American college football season

The 1895 Georgia Bulldogs football team represented the University of Georgia during the 1895 Southern Intercollegiate Athletic Association football season. The Bulldogs competed as a member of the Southern Intercollegiate Athletic Association (SIAA) and completed the season with a 3–4 record, Georgia's first losing season. Georgia lost twice to North Carolina, and played Alabama for the first time.

==Before the season==
Georgia's entire student body consisted of 126 students. This was Georgia's first year in the Southern Intercollegiate Athletic Association (SIAA), a conference that it founded along with Alabama, Auburn, Georgia Tech, North Carolina and Vanderbilt.

This was the Georgia Bulldogs' first season under the guidance of head coach Pop Warner. Warner was hired at a salary of $34 per week. While at Georgia, Warner also served as a co-coach at Iowa State.

==Schedule==

| Date | Time | Opponent | Site | Result | Attendance | Source |
| October 19 |  | Wofford* | Herty Field; Athens, GA; | W 34–0 |  |  |
| October 26 |  | vs. North Carolina* | Athletic Grounds; Atlanta, GA; | L 0–6 | 1,500 |  |
| October 31 |  | vs. North Carolina* | Athletic Grounds; Atlanta, GA; | L 6–10 | 350 |  |
| November 9 |  | vs. Alabama | Wildwood Park; Columbus, GA (rivalry); | W 30–6 |  |  |
| November 18 |  | Sewanee | Piedmont Park; Atlanta, GA; | W 22–0 |  |  |
| November 23 |  | at Vanderbilt | Dudley Field; Nashville, TN (rivalry); | L 0–6 | 1,200 |  |
| November 28 | 1:30 p. m. | vs. Auburn | Piedmont Park; Atlanta, GA (rivalry); | L 6–16 | 5,000 |  |
*Non-conference game;

==Game summaries==
===Wofford===

The season opened with a 34–0 defeat of Wofford.

===North Carolina===

It was in 1895, in the first of the two games between Georgia and North Carolina, in which North Carolina completed the first recorded forward pass, even though the play was illegal at the time. According to John Heisman, the North Carolina quarterback was trying to punt the ball but, because the punt was about to be blocked, he threw the ball instead. Another North Carolina player caught the ball and scored a touchdown on a 70-yard play. Georgia coach Pop Warner complained to the referee that the play was illegal, however, the referee let the play stand because he did not see the pass.

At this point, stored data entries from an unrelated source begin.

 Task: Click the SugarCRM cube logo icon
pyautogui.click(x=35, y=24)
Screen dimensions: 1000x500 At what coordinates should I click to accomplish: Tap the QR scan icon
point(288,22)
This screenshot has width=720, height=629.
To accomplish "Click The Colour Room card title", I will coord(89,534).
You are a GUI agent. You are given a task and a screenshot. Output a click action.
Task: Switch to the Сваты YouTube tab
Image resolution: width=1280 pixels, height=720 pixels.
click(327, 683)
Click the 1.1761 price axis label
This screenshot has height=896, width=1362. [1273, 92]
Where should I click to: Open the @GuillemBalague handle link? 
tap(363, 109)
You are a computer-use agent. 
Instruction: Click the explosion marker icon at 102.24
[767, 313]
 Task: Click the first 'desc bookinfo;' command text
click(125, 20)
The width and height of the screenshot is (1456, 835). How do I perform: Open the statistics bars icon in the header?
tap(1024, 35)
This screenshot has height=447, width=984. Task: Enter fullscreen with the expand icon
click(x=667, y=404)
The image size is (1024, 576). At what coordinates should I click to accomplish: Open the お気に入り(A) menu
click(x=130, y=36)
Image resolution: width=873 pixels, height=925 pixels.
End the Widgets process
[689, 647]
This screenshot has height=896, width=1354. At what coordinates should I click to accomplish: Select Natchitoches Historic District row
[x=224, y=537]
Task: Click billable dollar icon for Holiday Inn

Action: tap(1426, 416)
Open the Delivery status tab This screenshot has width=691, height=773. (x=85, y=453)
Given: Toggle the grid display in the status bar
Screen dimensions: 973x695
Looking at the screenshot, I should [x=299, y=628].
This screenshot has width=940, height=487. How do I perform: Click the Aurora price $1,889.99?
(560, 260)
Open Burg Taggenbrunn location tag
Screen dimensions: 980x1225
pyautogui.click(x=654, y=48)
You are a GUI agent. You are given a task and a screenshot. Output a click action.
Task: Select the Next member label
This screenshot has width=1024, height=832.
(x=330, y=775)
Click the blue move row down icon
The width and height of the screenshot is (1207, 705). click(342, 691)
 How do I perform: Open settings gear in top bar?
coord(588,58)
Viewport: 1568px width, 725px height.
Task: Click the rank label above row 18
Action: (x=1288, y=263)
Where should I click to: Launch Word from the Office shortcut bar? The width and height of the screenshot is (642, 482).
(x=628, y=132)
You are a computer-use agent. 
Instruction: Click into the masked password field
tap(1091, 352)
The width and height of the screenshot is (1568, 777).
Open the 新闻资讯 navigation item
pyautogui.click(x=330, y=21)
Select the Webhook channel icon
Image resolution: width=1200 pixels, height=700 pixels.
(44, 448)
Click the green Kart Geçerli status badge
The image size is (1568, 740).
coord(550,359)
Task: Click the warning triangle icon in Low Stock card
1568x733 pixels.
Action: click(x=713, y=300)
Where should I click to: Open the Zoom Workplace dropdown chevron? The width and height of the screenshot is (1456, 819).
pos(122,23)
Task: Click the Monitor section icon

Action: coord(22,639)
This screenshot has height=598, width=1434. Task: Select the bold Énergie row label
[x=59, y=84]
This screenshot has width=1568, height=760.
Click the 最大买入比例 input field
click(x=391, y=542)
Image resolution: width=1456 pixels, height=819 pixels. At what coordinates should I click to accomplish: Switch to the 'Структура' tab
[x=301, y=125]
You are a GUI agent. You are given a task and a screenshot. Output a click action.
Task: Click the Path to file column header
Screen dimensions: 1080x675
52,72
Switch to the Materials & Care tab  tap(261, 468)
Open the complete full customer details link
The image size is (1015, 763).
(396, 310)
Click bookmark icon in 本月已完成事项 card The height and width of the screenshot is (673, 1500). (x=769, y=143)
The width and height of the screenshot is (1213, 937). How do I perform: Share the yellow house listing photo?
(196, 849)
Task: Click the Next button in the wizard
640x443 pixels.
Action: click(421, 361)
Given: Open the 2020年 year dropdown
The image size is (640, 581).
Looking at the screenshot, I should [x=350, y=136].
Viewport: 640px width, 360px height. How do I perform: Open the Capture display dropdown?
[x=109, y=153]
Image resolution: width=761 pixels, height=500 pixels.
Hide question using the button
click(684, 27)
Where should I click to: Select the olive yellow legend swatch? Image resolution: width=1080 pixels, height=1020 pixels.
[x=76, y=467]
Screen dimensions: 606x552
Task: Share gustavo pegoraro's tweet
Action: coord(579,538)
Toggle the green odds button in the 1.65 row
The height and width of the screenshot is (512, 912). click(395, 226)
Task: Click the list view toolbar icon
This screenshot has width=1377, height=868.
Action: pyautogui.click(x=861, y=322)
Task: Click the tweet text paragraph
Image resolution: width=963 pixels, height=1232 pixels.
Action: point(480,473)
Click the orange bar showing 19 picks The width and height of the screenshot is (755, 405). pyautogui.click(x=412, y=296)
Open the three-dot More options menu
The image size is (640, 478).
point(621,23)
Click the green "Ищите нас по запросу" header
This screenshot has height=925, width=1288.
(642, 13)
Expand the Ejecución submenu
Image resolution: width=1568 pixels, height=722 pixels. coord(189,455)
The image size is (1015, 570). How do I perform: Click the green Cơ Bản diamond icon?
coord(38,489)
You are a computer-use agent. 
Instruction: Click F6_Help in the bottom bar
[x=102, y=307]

Georgia's starting lineup was Ferrell (left end), Price (left tackle), Connally (left guard), Cochran (center), Moore (right guard), Kent (right tackle), Killorin (right end), Barrow (quarterback), Nalley (left halfback), Morris (right halfback), and Stubbs (fullback).

| Team | 1 | 2 | Total |
|---|---|---|---|
| • UNC | 6 | 0 | 6 |
| Georgia | 0 | 0 | 0 |

===Alabama===
On November 2, Georgia beat Alabama 30-6.

===Sewanee===
In Atlanta, Georgia beat Sewanee 22–0.

===Vanderbilt===

Vanderbilt beat Georgia 6-0. The Bulldogs disputed the touchdown and left the contest in a forfeit. Pomeroy fumbled and Vanderbilt's Elliott scored.

Georgia's starting lineup was: Clark (left end), Price (left tackle), Middlebrooks (left guard), Cochran (center), Walker (right guard), Kent (right tackle), Ferrell (right end), Barrow (quarterback), Nalley (left halfback), Morris (right halfback), Stubbs (fullback).

===Auburn===
Though the game was scheduled for 1:30 p. m., bickering between officials delayed the contest. John Heisman tried a hidden ball trick in the 16-6 win over Georgia, which Warner was to later use at Carlisle to defeat Harvard.

Georgia's starting lineup was: Morris (left end), Price (left tacle), Middlebrooks (left guard), Cochran (center), Walker (right guard), Kent (right tackle), Ferrell (right end), Barrow (quarterback), Pomeroy (left halfback), Nalley (right halfback), Stubbs (fullback).